A client who has Open head injury has been prescribed Phenytoin (Dilantin) to reduce the risk of seizures. Concurrent use with which of the following medications should be reported to the provider due to the possibility of a medication interaction? Celexoxib (celebrex) Ciprofloxacin (Cipro) Atrovastatin (Lipitor) Warfarin (Coumadin)

Warfarin (Coumadin) Concurrent use of phenytoin and warfarin can lessen the effectiveness of warfarin. There are no interactions for the others.

Which nursing action would help to optimize the client's cerebral perfusion pressure (CPP)? Have the client assist with moving up in bed by pushing with his feet. When turning the client, treat the body as one continuous unit. Keep the client's head turned to the side. Treat fever with antipyretics as ordered. Position the client in high Fowler's position.

When turning the client, treat the body as one continuous unit. Treat fever with antipyretics as ordered.
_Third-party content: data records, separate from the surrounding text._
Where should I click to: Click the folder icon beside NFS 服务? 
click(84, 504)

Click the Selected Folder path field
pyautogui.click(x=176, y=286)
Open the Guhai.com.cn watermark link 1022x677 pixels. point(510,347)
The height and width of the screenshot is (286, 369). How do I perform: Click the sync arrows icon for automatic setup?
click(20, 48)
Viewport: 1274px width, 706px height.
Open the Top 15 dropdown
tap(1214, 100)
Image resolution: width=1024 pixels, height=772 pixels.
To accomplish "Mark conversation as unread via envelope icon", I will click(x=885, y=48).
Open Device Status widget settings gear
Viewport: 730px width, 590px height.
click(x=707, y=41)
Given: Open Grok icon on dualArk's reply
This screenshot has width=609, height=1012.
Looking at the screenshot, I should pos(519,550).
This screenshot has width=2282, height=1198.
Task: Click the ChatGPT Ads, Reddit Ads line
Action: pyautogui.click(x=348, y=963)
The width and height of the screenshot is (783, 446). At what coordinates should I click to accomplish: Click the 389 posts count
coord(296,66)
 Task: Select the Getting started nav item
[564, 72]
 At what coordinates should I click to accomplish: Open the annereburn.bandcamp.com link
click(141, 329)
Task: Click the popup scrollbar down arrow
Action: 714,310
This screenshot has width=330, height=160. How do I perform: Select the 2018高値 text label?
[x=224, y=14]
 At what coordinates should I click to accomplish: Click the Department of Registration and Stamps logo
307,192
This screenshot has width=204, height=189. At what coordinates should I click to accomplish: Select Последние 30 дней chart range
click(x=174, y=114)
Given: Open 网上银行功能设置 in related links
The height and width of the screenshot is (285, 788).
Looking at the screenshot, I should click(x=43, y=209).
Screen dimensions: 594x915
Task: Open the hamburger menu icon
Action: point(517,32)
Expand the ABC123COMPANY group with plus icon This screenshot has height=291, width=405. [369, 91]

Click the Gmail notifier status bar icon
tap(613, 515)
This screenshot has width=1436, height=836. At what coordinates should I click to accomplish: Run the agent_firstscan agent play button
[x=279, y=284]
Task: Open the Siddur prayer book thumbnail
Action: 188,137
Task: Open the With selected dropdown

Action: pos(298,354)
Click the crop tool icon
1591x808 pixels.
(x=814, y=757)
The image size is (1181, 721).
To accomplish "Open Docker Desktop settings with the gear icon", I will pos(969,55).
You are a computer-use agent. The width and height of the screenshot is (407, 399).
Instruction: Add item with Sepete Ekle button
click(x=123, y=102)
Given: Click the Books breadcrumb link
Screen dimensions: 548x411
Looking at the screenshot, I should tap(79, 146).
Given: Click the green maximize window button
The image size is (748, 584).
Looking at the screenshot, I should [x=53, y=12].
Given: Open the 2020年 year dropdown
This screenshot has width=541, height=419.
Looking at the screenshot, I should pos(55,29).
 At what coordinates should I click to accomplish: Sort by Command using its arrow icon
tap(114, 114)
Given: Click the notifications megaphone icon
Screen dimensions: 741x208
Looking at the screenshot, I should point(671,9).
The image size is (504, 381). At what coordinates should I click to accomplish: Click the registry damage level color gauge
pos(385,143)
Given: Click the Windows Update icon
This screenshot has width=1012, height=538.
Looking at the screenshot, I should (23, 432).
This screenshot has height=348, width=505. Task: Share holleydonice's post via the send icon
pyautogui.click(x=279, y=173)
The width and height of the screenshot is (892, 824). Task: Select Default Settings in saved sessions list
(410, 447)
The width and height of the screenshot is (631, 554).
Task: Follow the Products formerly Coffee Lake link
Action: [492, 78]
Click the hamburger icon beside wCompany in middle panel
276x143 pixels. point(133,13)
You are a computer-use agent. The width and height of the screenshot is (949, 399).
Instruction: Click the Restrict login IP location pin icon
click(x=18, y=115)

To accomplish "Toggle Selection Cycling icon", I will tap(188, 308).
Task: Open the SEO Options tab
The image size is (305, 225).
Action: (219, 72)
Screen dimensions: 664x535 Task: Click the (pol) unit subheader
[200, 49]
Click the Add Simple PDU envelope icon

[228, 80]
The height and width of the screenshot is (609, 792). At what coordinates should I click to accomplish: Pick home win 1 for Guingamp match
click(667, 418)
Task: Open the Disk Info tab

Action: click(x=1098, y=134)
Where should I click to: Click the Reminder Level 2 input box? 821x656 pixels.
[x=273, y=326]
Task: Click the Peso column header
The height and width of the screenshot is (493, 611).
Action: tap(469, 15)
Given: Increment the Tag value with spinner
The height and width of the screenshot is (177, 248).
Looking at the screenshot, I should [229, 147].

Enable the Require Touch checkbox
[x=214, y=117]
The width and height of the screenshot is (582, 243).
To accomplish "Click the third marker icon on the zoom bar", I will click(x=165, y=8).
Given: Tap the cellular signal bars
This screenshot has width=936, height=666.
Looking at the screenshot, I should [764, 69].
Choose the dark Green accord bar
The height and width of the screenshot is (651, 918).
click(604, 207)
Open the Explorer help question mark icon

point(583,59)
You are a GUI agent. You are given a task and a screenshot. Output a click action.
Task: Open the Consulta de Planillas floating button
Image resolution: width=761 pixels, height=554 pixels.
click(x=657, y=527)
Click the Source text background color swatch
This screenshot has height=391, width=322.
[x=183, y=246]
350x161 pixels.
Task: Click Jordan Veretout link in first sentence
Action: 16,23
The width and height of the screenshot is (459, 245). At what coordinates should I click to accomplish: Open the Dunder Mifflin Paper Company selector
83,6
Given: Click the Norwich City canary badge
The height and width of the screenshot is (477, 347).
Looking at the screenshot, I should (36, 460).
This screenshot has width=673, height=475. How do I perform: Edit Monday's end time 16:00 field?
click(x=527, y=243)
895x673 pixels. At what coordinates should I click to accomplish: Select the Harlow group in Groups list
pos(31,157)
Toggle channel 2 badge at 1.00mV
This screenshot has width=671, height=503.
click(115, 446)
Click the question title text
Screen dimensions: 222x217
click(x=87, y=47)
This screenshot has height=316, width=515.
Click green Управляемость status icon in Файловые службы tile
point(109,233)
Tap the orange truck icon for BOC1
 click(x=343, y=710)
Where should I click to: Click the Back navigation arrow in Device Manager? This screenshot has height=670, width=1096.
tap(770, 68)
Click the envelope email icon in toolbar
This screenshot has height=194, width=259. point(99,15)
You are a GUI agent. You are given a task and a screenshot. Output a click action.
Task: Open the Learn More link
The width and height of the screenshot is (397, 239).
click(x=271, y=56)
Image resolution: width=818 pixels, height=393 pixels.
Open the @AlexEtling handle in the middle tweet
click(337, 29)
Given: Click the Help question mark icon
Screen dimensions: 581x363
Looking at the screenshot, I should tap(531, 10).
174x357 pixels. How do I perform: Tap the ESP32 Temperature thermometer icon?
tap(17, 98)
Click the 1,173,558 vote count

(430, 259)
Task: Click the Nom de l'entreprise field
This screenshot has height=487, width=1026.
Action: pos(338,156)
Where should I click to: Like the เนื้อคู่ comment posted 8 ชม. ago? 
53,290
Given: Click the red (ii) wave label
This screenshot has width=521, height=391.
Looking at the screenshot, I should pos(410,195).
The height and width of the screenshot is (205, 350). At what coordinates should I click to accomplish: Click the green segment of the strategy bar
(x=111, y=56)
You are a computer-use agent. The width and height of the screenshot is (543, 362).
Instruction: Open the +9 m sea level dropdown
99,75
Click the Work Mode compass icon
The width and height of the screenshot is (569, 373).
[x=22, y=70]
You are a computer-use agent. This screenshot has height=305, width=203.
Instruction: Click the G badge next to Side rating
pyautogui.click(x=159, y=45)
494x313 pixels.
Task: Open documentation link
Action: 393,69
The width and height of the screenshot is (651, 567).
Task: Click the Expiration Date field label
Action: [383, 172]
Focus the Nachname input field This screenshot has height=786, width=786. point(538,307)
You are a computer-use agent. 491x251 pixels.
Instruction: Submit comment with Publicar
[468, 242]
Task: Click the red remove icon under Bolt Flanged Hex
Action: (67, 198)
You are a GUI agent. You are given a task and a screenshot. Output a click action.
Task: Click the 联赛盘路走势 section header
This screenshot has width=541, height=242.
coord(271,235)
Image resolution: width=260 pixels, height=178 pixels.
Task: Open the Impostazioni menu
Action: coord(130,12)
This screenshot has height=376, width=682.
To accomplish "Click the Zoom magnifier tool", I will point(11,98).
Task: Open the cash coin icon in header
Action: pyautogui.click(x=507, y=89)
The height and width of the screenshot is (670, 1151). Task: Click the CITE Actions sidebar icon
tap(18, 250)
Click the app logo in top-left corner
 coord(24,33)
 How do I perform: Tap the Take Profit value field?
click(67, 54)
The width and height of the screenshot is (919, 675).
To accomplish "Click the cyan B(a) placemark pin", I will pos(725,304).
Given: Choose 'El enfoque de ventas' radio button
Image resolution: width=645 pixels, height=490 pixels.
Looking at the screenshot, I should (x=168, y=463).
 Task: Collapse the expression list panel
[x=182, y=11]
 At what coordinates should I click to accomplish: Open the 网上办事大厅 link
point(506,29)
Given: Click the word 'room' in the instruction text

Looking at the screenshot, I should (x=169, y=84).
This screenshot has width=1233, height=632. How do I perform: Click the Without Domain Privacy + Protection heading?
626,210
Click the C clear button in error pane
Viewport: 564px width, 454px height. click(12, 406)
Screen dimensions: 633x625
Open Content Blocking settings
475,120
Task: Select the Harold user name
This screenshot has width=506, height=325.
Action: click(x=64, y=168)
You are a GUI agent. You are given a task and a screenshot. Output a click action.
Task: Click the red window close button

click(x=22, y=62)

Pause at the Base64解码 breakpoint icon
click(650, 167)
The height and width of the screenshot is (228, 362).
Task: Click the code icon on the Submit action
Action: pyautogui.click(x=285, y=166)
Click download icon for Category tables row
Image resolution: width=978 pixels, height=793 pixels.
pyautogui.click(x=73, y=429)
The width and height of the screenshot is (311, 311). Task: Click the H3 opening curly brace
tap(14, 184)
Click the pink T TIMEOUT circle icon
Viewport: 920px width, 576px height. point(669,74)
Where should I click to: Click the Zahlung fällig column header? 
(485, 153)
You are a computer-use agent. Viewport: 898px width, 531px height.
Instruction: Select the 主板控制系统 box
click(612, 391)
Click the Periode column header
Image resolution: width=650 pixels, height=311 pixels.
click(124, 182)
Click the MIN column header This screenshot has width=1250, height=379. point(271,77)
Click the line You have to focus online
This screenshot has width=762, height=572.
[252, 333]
The client's hips should not flex more than 90 degrees. In high Fowler's position, this is a greater possibility than with the head of the bed lower. Hyperthermia increases cerebral metabolism, which increases blood flow. This blood flow must be controlled within a narrow window. Too much increase in blood flow will increase ICP and decrease perfusion.

When providing care to a client with increased intracranial pressure (IICP) requiring mechanical ventilation, the nurse is aware that intracranial pressure can increase due to: hypoxemia and hypercapnia. oxygenation with a partial pressure of arterial oxygen at about 100 mmHg. partial pressure of arterial carbon dioxide of about 35 mmHg. hyperventilation.

hypoxemia and hypercapnia. Rationale: Hypoxemia and hypercapnia can increase intracranial pressure. It is important to maintain adequate oxygenation with a partial pressure of arterial oxygen at about 100 mmHg and a partial pressure of arterial carbon dioxide of about 35 mmHg. Hyperventilation decreases the PaCO2 and would cause the ICP to decrease.

A client with cerebral edema is prescribed intravenous mannitol. In planning care for this client, the nurse recognizes that the purpose for administering this medication is to: help manage seizure activity associated with increased intracranial pressure (IICP). decrease the osmolarity of the blood, thereby drawing water out of edematous brain tissue and into the vascular system for elimination via the kidneys. increase osmolarity of the blood, thereby drawing water out of edematous brain tissue and into the vascular system for elimination via the kidneys. promote diuresis by acting on the renal tubules.

increase osmolarity of the blood, thereby drawing water out of edematous brain tissue and into the vascular system for elimination via the kidneys. Rationale: Mannitol is an osmotic diuretic that increases the osmolarity of the blood, thereby drawing water out of edematous brain tissue and into the vascular system for elimination via the kidneys. Loop diuretics act on the renal tubule to inhibit reabsorption of sodium and chloride leading to a decreased rate of CSF production. Anticonvulsants are administered to manage seizure activity associated with increased intracranial pressure (IICP).

A young adult client is brought to the emergency room with a suspected narcotic overdose. The client is in respiratory acidosis and has an increased CO2 level with resulting increased intracranial pressure (IICP). The physiologic mechanism contributing to the IICP is: vasoconstriction of cerebral vessels. herniation of the brainstem. vasodilation of cerebral vessels. altered level of consciousness.

vasodilation of cerebral vessels. Rationale: A narcotic overdose depresses the respiratory system and leads to elevated levels of carbon dioxide (CO2) in the blood and respiratory acidosis. High levels of CO2 cause vasodilation of cerebral vessels leading to increased intracranial pressure (IICP). Elevated ICP is not caused by vasoconstriction, and herniation occurs as an end result of delayed or inadequately treated IICP. Altered level of consciousness is a sign of IICP rather than the physiologic mechanism contributing to IICP.